Durante entrevista ao Agora CNN, o professor da Fundação Dom Cabral explicou que o problema dos penduricalhos se estabelece em camadas e evidencia uma discussão de fundo sobre a remuneração dos servidores públicos no Brasil. “Há uma série de problemas relacionados a isso, é um quadro quase caótico, casuístico e bastante disfuncional. É difícil você ter a remuneração que equivale à valia relativa dos cargos”, afirmou Falcão.

Abrangência limitada da decisão

Segundo o especialista, a decisão do ministro Flávio Dino faz referência apenas aos penduricalhos considerados ilegais, que representariam apenas um terço do total. “Há uma estimativa de que apenas um terço dos penduricalhos não tenham o devido amparo legal, portanto dois terços teriam algum amparo legal e aparentemente estariam fora do escopo da decisão”, explicou.

Falcão ressaltou que o futuro da questão ainda depende de como o Plenário do Supremo vai se manifestar no dia 25 de fevereiro, e de como essa decisão está sendo interpretada. Caso o STF ratifique o entendimento do ministro, há um prazo de 60 dias para que os poderes possam propor uma legislação que regule essa matéria, mas não há garantias sobre o conteúdo dessa nova legislação.
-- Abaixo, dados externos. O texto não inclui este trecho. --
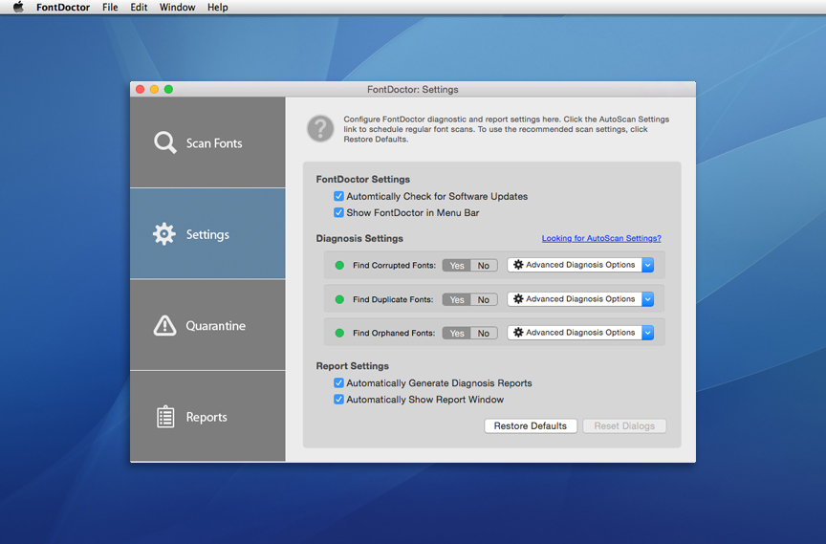
Task: Follow Looking for AutoScan Settings link
Action: 601,238
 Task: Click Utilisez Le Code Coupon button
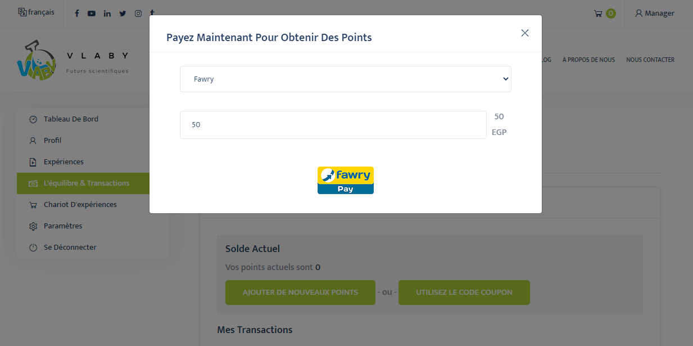[x=464, y=293]
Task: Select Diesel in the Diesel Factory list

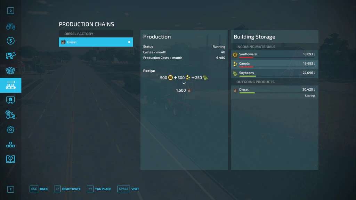Action: tap(96, 42)
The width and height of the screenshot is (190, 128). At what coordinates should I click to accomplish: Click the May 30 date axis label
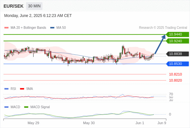pyautogui.click(x=89, y=123)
Necessidade de reforma estrutural

O professor destacou que a proliferação de verbas, auxílios, adicionais e gratificações coloca o serviço público brasileiro em uma posição única se comparado ao restante do mundo. Para ele, a solução passa por avanços na legislação e por uma visão de um setor público melhor.

“Precisamos ter política remuneratória com ideais que sejam colocados no âmbito de um projeto transformador da administração pública. Isso vai requerer legislação mais adequada do que existe hoje”, defendeu Falcão.

O especialista mencionou que a sociedade civil vem se articulando há cerca de 10 anos, principalmente através de movimentos como o Pessoas à Frente e a República.org, produzindo estudos técnicos de alta qualidade e propondo soluções para o problema. “A sociedade tem que estar constantemente exercendo o seu papel vigilante, tentando mobilizar a opinião pública, a mídia e o parlamento para que absurdos como esse não proliferem e não permaneçam”, concluiu.